Short exercise
Please continue the forum discussion below about reducing Xbox 360 noise, picking up right after its last post.

Selected excerpt
Xbox 360 noise

So I’ve been googling and searching the forums, and there really only seem to be two original works on the subject: One, the news that some new 360’s (not mine) are using a quieter Benq DVD drive, and two, a nice little article by Jason Cross in ExtremeTech that involves some simple steps that void your warranty.

Given that I don’t have a particularly large budget for game systems and the 360’s reliability record, I’d like to not void my warranty. But I would like a quieter machine.

Only thing I can think of is to put some sort of box around it, but how to do this without basically putting it into its own private sauna?

Wrap it in a towel. Bonus if it overheats and you get a new Falcon model.

My 360 only makes a lot of noise when playing Halo 3. I don’t know why. Seriously though, when the Halo 3 disc is in the drive, my 360 sounds like a jet engine. Otherwise I never even notice it.

google “cabinet site:silentpcreview.com”

http://www.google.com/search?hl=en&client=firefox-a&rls=org.mozilla%3Aen-US%3Aofficial&hs=7QM&q=cabinet+site%3Asilentpcreview.com&btnG=Search

will be difficult. For one you will not be able to easily change cd’s. If you can see the noise source, it’s louder! maybe if it allows external dvd drives you could just leave the drive outside. easier to “relocate noise source” for pc’s.

The main problem with quieting a 360 is that no matter how much you deaden the sound inside (like my article), the vast majority of the noise is made by the 12X DVD-ROM drive when it spins up during gameplay. In fact, you’ll notice the 360 is perfectly reasonable (Wii-level noise) when you play an XBLA game or watch a DVD movie (where the drive spins at some low 2X speed or something). Toss in a game and it’s super noise time. :(

All that noise basically escapes through the front of the DVD-ROM drive. If you do anything to change that, you’re probably also doing something that makes it a total pain in the ass to put other discs in there.

Listed entries
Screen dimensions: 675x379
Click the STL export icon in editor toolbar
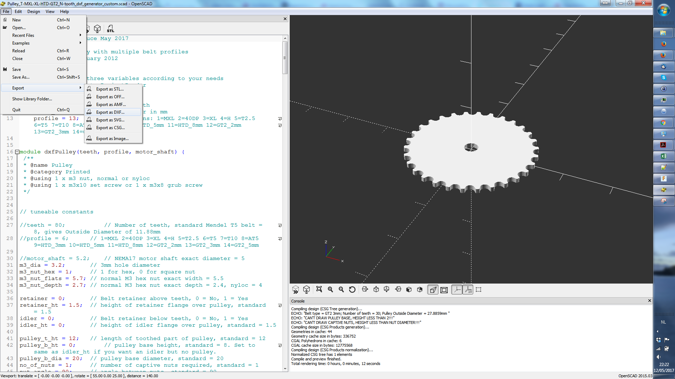(x=110, y=29)
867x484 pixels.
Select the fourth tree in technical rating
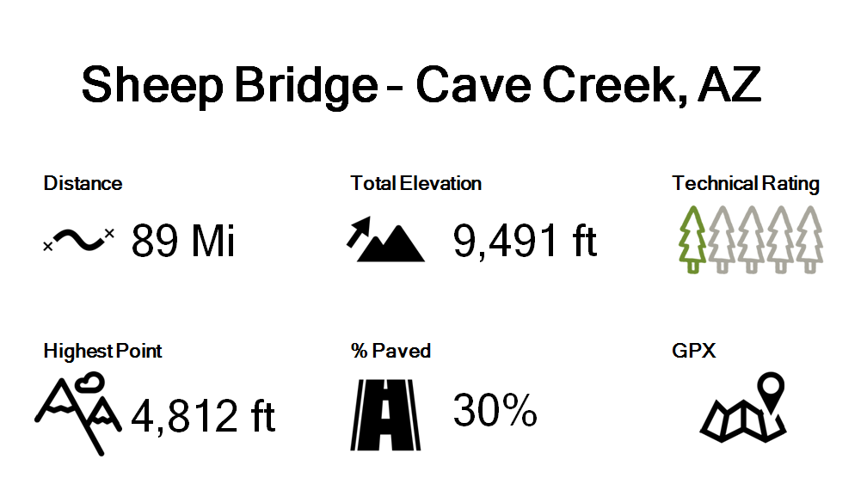click(780, 239)
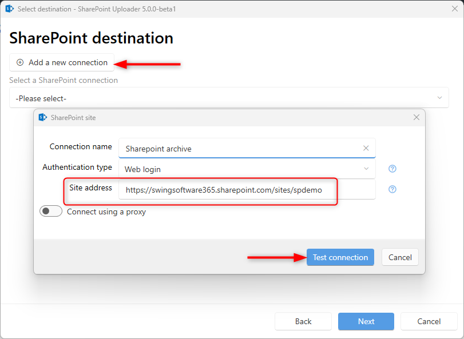Cancel the Select destination wizard

tap(429, 321)
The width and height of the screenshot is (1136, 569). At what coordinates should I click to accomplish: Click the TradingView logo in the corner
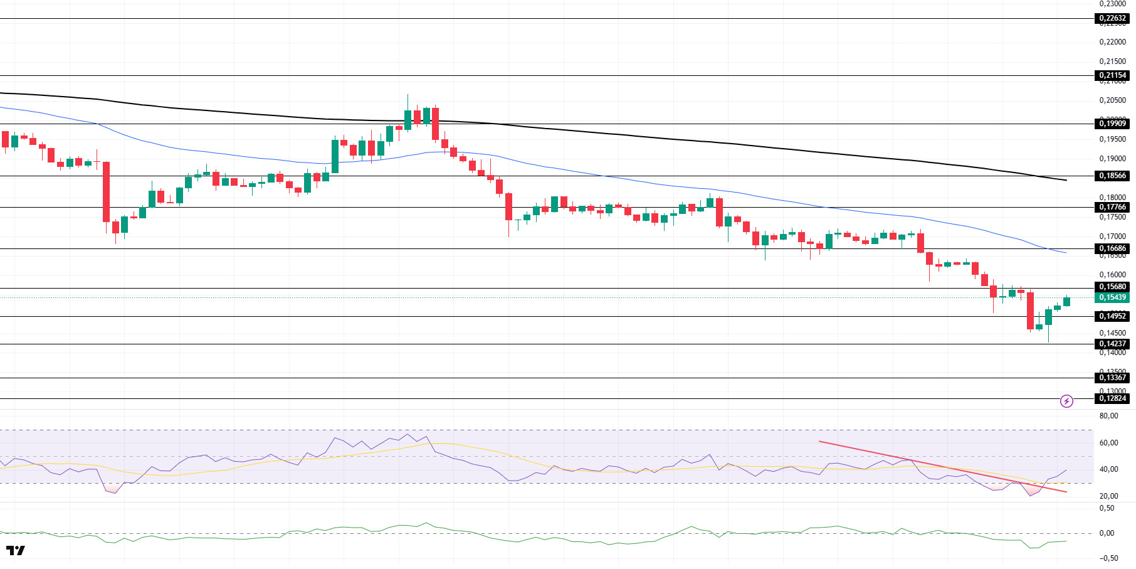[16, 550]
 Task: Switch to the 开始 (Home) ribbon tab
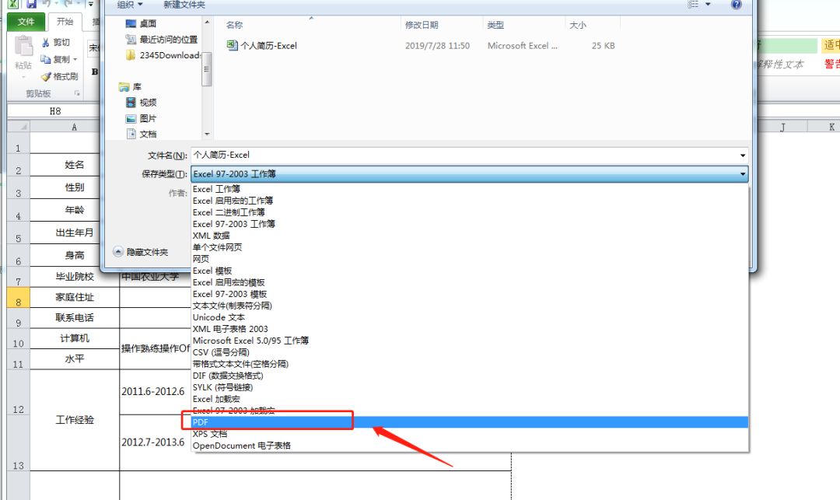click(x=65, y=21)
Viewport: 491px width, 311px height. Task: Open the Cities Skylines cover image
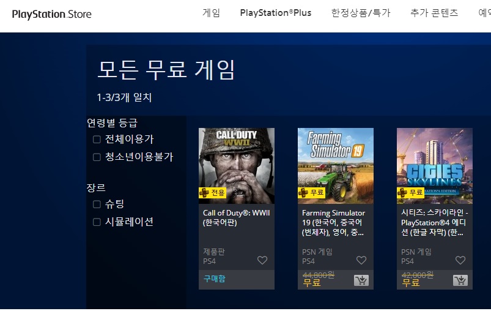tap(434, 166)
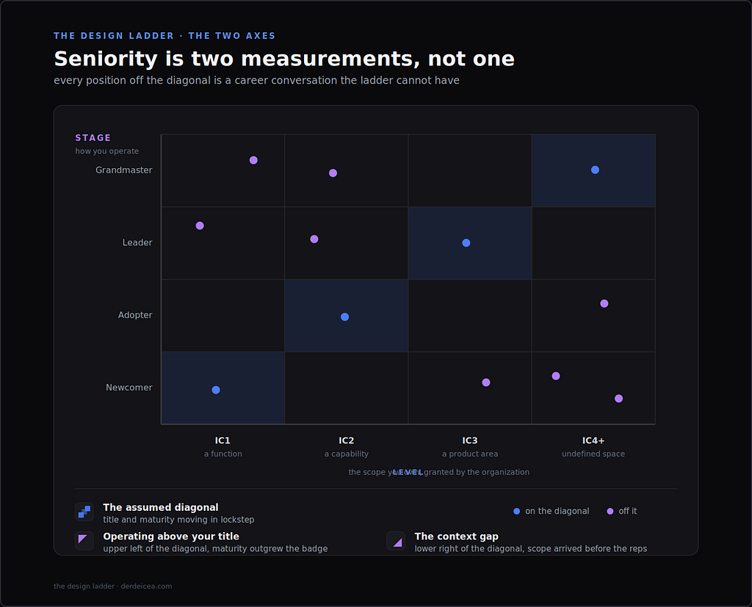Click the STAGE axis heading
Image resolution: width=752 pixels, height=607 pixels.
[x=93, y=137]
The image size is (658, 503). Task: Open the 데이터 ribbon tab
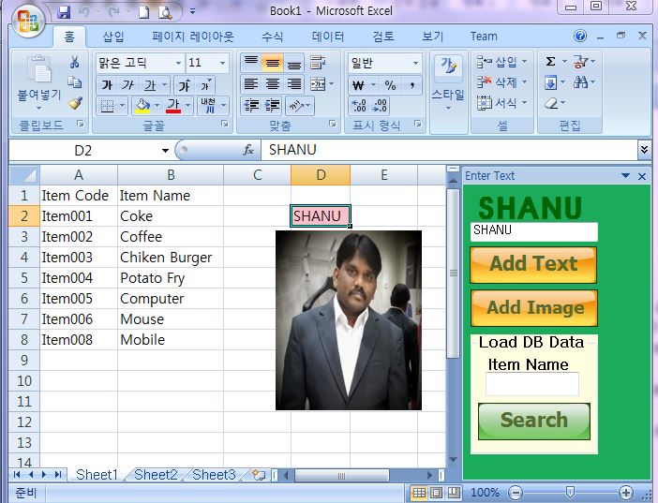328,37
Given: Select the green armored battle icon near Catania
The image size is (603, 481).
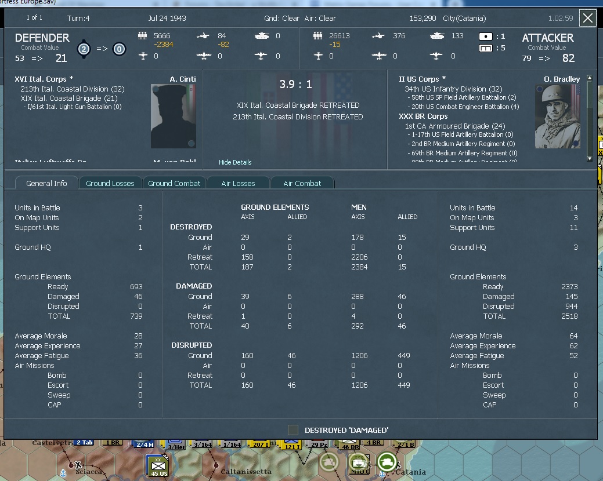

Answer
Unfortunately the only real solution would be for Microsoft to go to a quieter DVD-ROM drive. The BenQ model is the quietest of the bunch, but it’s still pretty darn loud. Fact is, on the “buying millions of units” level, a DVD-ROM drive that can spin at 12X quietly really is going to add some pretty significant costs to MS’s bottom line. And they’re trying to get the price of the box down, not the other way around.

Long story short - just don’t expect a quiet 360 anytime soon. At least not until several years from now when potentially do something like the PS2 Slim with it.

DVD movies are read at 1X. Umm, obviously.

My BenQ is pretty damn loud. If I have a quiet 360, I shudder to think of a loud one.

So, Jason, are you saying Microsoft should have gone with a slot loading DVD drive a la Wii and PS3?

My first refurb had the BenQ drive, and although it wasn’t what I’d call quiet, it was usually drowned out by the game itself and easily ignored. My second refurb, however, has an older drive (Hitachi, I think) and sounds like a small blender when it’s running at full speed. I’ve had to start wearing headphones all the time now while playing Guitar Hero.

Maybe I can just deflect the sound backwards – it’s in front of a soft curtain that ought to absorb the noise.

I can clearly hear my BenQ whirring away during mass effect, which is fairly quiet. For whatever reason I can’t hear it during assassin’s creed. Maybe ME constantly streams data or something?

For texture swapping, I think. I noticed a lot of texture popping going on.

Are xbox360 games allowed to use the hard drive for data caching if a hard drive is present?

The internets imply that this is the case, which is why ME gets more frequent “Disc Read” errors than any other game – it’s stressing out the marginal drives that are in most 360s.

CoD 4 was so loud it made me think it was broken. I would buy an Elite Stealth edition for an extra fifty bucks, even owning one already, just to mute that fucker. Good thing my building has thick walls, or the neighbors would be up in arms about how loud I have turn game volume to ignore that WHIRRRRRR.

Are you sure? Some DVD-ROM drives can’t actually go down to 1X, and even many consumer electronics DVD players spin faster than that, using redundancy to reduce errors and such.

The PS3 does not have a DVD drive, it has a blu-ray drive. I don’t want to put too fine a point on it - it’s just that it spins MUCH slower than the 12X DVD drive in the 360. The 2X BD drive in the PS3 spins at roughly 1700 RPM (Blu-ray is constant linear velocity, so it probably spins faster as you move to inner tracks). A 12X DVD speed is about 7,000 RPM on outer tracks.

If it slot loading, it’s still got to spin at 7,000 RPM to be a 12X drive.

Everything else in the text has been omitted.